The popularity of intermittent fasting has sky-rocketed in recent years and with good reason. The intervention has been proven to aid in weight loss and to lower blood insulin and sugar levels – both of which are connected to diabetes. Studies have also tentatively indicated that fasting could improve mental clarity, improve blood cholesterol and increase energy.

This method of eating better to improve health and longevity is also simple. It doesn’t involve deep knowledge about what is in every bite of food you eat and doesn’t make it difficult to accommodate things like intolerances. Instead, intermittent fasting is about creating a window in each 24-hour period where no food is consumed – an act that triggers a series of positive changes in the body.

#3 – Eat less calories

Calorie Restricted diets can sound complicated, but the evidence of their benefits is steadily mounting. While scientists had been confident that restricting calories improved health and longevity in other species such as rats, worms, and hamsters, recent studies are beginning to show similar effects in humans.
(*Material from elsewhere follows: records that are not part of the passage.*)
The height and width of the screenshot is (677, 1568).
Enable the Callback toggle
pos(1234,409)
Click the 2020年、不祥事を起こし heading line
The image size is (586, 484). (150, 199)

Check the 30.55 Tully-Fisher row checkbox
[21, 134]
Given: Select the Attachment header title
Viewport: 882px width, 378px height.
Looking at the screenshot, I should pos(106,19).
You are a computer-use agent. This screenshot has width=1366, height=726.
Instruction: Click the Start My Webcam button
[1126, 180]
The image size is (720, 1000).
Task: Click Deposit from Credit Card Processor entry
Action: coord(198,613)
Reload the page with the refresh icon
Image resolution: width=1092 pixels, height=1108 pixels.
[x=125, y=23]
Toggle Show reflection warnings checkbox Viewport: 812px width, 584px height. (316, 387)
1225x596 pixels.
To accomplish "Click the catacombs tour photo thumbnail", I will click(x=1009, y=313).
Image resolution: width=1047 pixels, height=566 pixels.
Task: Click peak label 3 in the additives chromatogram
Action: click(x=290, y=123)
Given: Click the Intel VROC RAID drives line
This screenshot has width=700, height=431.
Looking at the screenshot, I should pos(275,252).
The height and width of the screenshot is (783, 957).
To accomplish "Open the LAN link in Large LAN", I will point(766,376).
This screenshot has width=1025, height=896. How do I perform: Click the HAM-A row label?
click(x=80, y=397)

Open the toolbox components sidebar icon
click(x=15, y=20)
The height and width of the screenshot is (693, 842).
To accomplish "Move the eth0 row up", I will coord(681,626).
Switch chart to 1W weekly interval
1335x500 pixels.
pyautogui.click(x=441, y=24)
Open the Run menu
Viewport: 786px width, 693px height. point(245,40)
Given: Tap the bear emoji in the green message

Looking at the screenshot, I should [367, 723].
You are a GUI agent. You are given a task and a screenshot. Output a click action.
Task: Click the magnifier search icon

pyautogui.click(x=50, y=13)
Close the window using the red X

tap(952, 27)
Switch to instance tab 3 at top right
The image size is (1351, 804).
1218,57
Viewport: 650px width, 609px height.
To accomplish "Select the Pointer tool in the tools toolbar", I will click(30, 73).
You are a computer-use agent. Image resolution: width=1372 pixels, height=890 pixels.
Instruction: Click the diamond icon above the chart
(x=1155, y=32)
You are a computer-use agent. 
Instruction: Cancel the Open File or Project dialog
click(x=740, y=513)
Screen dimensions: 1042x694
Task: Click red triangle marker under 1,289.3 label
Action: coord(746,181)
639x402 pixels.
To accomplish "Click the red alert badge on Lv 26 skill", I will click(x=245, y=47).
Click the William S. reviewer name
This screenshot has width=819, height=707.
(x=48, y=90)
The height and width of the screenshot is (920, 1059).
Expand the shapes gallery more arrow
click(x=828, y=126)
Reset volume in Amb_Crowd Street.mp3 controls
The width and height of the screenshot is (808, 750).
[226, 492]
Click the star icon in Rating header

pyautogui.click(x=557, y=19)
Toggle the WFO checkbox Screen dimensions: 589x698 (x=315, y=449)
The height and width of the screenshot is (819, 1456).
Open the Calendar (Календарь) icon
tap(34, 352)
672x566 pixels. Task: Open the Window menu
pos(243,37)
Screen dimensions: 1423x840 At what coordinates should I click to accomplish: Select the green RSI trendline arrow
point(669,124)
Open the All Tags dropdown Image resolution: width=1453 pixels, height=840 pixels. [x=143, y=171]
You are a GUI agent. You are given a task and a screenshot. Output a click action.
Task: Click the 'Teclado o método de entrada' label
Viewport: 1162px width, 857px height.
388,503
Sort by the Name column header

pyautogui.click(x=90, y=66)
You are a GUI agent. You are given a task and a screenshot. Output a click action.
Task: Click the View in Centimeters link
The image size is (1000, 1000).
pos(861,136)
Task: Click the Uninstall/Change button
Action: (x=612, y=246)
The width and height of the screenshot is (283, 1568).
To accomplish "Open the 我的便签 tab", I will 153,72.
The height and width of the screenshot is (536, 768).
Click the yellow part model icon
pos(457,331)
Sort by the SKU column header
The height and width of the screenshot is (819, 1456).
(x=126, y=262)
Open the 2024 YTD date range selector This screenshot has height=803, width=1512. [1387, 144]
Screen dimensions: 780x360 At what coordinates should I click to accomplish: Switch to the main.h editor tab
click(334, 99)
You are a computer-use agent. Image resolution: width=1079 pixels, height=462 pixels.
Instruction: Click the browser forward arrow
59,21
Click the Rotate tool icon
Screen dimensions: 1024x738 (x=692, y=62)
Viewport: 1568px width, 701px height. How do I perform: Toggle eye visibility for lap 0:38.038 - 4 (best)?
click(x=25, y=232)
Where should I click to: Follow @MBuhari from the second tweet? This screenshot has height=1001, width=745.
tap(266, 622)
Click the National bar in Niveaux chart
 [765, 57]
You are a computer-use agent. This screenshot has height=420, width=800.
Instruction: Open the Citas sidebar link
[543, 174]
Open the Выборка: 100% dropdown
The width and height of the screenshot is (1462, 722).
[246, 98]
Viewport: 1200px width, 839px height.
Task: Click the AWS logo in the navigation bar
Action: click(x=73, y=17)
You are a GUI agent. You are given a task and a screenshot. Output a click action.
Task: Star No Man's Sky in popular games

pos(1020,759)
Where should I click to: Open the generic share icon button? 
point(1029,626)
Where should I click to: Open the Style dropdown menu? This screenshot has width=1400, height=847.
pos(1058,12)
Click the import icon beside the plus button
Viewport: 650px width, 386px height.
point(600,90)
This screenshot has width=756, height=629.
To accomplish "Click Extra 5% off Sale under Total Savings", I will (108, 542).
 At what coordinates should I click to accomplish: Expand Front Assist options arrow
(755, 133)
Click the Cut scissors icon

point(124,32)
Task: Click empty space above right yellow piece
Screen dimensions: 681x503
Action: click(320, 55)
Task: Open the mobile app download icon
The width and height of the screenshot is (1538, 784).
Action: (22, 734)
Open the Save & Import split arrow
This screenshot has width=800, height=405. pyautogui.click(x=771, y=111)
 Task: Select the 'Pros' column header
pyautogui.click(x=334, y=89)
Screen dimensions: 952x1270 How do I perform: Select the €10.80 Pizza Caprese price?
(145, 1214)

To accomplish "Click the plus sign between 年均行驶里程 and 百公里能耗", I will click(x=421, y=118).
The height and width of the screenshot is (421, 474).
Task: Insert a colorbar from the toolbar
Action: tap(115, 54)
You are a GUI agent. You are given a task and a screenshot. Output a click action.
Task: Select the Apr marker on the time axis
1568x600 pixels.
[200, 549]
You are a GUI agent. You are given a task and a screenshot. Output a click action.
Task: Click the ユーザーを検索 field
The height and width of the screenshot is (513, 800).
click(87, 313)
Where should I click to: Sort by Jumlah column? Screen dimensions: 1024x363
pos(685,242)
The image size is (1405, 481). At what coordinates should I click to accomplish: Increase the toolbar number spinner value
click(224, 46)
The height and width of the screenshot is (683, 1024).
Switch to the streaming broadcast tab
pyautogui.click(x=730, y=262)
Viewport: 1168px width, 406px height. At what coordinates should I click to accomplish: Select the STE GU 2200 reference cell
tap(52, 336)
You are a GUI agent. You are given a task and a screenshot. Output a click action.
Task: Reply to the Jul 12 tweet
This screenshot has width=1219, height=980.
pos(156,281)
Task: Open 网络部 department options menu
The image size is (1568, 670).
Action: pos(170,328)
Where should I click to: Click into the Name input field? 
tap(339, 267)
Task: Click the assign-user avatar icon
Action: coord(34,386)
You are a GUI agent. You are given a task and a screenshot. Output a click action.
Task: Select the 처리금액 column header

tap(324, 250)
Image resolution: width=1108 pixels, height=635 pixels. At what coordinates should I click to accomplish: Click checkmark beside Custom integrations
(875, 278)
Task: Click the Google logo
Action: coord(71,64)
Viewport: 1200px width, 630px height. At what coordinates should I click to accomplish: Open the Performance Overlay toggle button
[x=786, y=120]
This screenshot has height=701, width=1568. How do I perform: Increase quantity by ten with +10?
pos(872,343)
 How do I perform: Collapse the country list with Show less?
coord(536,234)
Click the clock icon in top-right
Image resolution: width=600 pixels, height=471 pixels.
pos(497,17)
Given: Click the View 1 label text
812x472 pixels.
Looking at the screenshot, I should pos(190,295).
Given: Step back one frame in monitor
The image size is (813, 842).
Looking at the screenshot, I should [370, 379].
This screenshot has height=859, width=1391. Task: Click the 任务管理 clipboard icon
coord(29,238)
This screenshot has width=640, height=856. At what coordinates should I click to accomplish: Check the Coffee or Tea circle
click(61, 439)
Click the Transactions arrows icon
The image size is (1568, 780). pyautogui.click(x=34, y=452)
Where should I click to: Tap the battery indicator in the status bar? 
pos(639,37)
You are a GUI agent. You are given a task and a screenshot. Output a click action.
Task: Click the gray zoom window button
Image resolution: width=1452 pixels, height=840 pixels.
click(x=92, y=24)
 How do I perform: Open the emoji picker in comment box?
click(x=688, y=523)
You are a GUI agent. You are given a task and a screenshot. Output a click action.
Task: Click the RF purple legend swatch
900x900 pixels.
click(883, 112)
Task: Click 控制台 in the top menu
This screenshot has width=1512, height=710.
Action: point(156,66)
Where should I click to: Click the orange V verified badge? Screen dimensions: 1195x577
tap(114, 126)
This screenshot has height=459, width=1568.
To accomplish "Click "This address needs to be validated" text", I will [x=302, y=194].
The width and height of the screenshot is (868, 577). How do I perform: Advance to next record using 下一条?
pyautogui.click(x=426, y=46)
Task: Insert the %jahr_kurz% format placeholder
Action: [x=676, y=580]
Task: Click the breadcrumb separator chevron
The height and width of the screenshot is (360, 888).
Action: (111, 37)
The key to sustainably embracing a calorie restricted diet is ensuring that while you eat less calories you maintain healthy intakes of vitamins, minerals, and nutrients. An easy example of reducing calories in a healthy way would be substituting processed foods for things like veggies, low-fat dairy, lean meat, fish, berries, and eggs.

Fit4100 will be bringing you ideas and information about breakthroughs in these three key areas and broader nutrition research, as well as practical tips on how to follow the expert advice. In amongst this all, you’ll find stories and insights from older people who are living long and happy lives.

The best time to start making change, though, is today. Take the first step of your journey to a healthy and long life with this quick guide on how to start making nutritional change.  

How to eat well for longevity: Three steps you can take today.

1) Recognise why you want to live better and longer

2) Acknowledge what pace of change is realistic for you

3) Make one small change today. Pick what suits you best from our suggestions:

A) Take a prompt from the Mediterranean diet and eat a meat-free dinner.

B) Gently introduce yourself to intermittent fasting by extending your food-free window by two hours. This might mean that if you usually eat between the hours of 7am and 9pm, you don’t begin eating until 9am instead.  

C) Try out a snack that fits with a calorie restricted diet – one readily available possibility is cucumber, a food that is high in water content and therefore low in calories.